Cognitive Bias Awareness
- Anchoring: A reviewer who reads another's findings before producing their own anchors on them. Phase 1 is strictly independent for this reason; the challenge round in Phase 3 explicitly forbids diff re-read so the reviewer cannot synthesize fresh "agreements" from re-reading.
- Groupthink: Confidence-HIGH-on-everything is a smell, not a goal. A healthy review surfaces some
kept (challenged but disagreed) findings.
- Central-judge bias: The protocol intentionally has no third-agent challenger and no main-agent adjudicator. The lead consolidates mechanically via the table above; it does not opine on which finding is "really" correct.
Fallback Semantics (per-facet graceful degradation)
A failure in the paired/challenge mechanism never blocks /flow:review. Per-facet matrix:
| Condition | Behavior |
|---|
agentTeams: false | Skip paired protocol entirely. Emit Path A skipped: agentTeams=false. Using Path B (single-session). to stdout and use single-reviewer dispatch (the commands/review.md Path B fallback). |
agentTeams: true AND env var CLAUDE_CODE_EXPERIMENTAL_AGENT_TEAMS unset | Single-line WARN to stderr: agentTeams enabled but env var unset; using single-reviewer fallback. Use Path B. |
agentTeams: true AND env var set, but one variant (skeptic OR verifier) fails to spawn for one facet | That facet uses single-reviewer fallback (the responding variant). Other facets continue paired. Note in output: facet {facet}: single-reviewer fallback (verifier failed to spawn). |
Variant times out (timeouts.teammateTimeout) | Use the responding variant's findings only for that facet. Mark each finding as unchallenged (MEDIUM confidence). |
| BOTH variants fail for one facet | Re-dispatch with single-reviewer Path B for that facet. Note in output. |
| Challenge round itself fails (cannot dispatch challenger prompt) | Skip challenge step. Findings included as unchallenged. Do not block review. |
Teammate Health Protocol
Timeout Handling
From settings: timeouts.teammateTimeout (default: 300 seconds)
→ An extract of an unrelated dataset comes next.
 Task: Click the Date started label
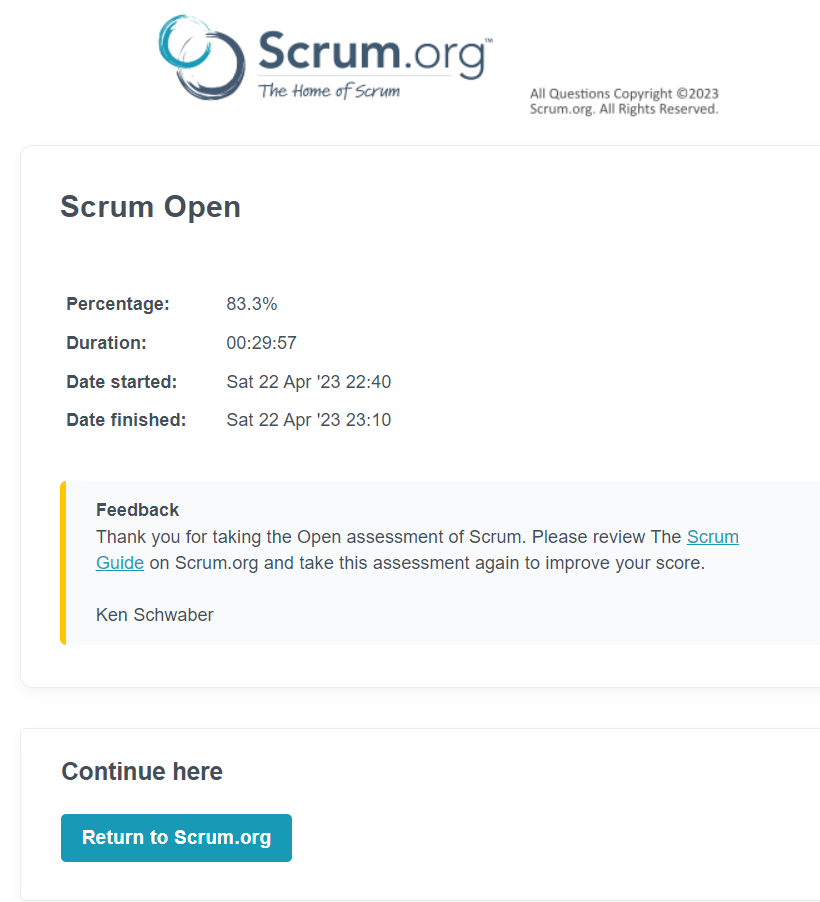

If a teammate exceeds timeout:
- Check if they have partial results
- If yes, collect partial results and note as "incomplete review"
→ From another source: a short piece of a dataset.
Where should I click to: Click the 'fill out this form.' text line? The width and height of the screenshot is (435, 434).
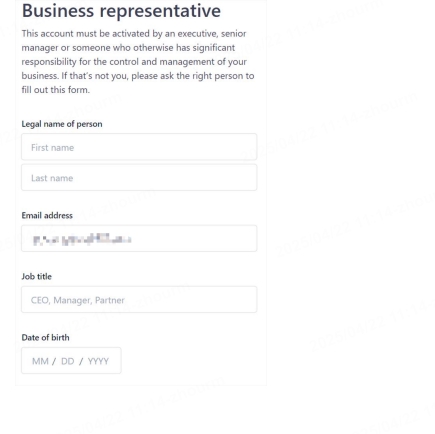[56, 90]

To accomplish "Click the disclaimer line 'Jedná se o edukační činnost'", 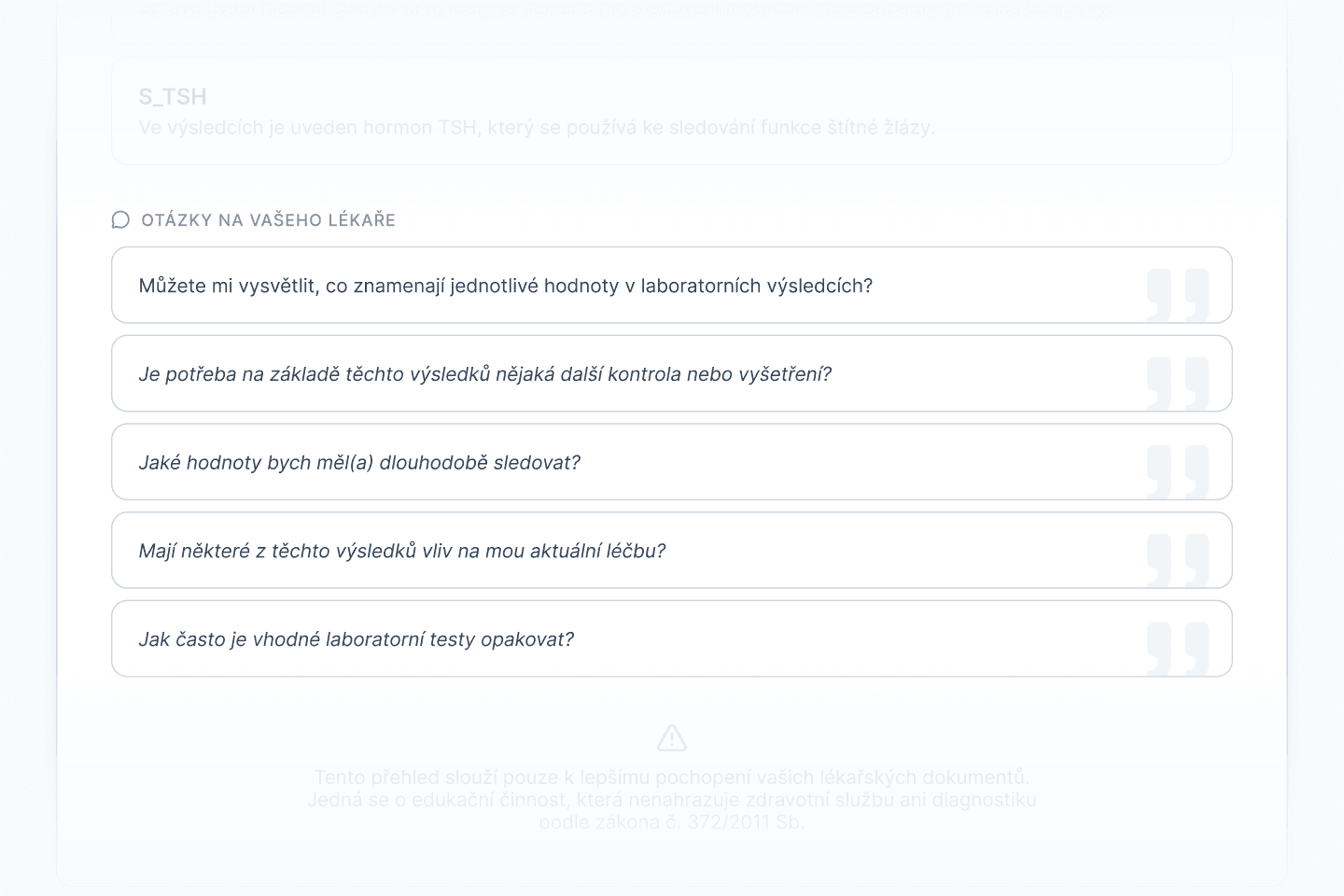I will (x=672, y=800).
- If no, mark the facet as "not reviewed" and proceed
Failure Handling
If a teammate crashes or returns an error:
- Log the failure
- Fall back to single-session review for that facet
- Note in the review summary: "Facet X reviewed in single-session fallback"
Idle Handling
The nudge-idle-teammate.sh hook handles idle teammates:
- After 60s idle: "Check task list for unclaimed tasks"
- The hook sends feedback via stderr output (exits 0; exit code 2 has no defined semantics for TeammateIdle)
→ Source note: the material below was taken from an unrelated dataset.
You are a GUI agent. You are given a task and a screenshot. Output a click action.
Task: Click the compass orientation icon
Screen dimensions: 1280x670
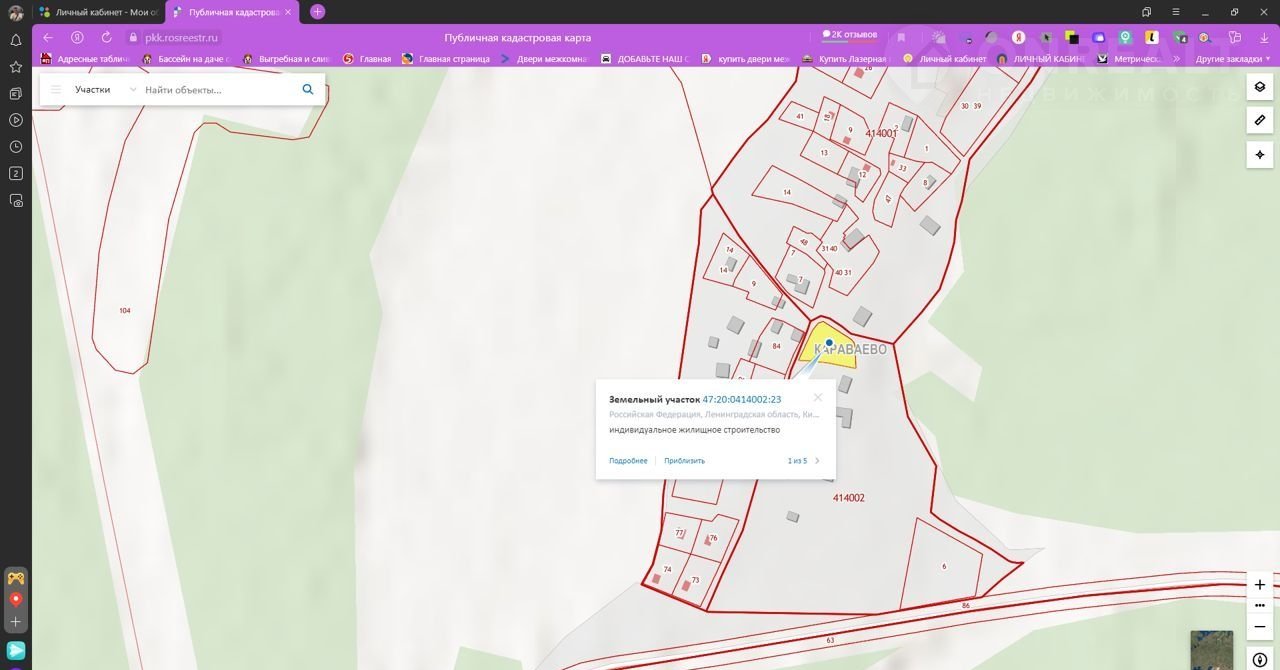point(1259,660)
Implementation Team Protocol
When spawning an implementation team:
- Lead creates task list with dependencies
- Lead assigns task groups to teammates (non-overlapping file sets)
- Each teammate:
- Claims tasks from their group
- Implements and commits
- Marks tasks complete
- Lead monitors via TaskList
- Lead runs final verification after all teammates complete
Single-Session Fallback
When teams are disabled or spawn fails, all team patterns fall back to:
- Sequential Agent dispatch (parallel where independent)
- Main thread handles coordination
- No adversarial protocol (single perspective)
The calling command handles the fallback — this skill only provides team-specific knowledge.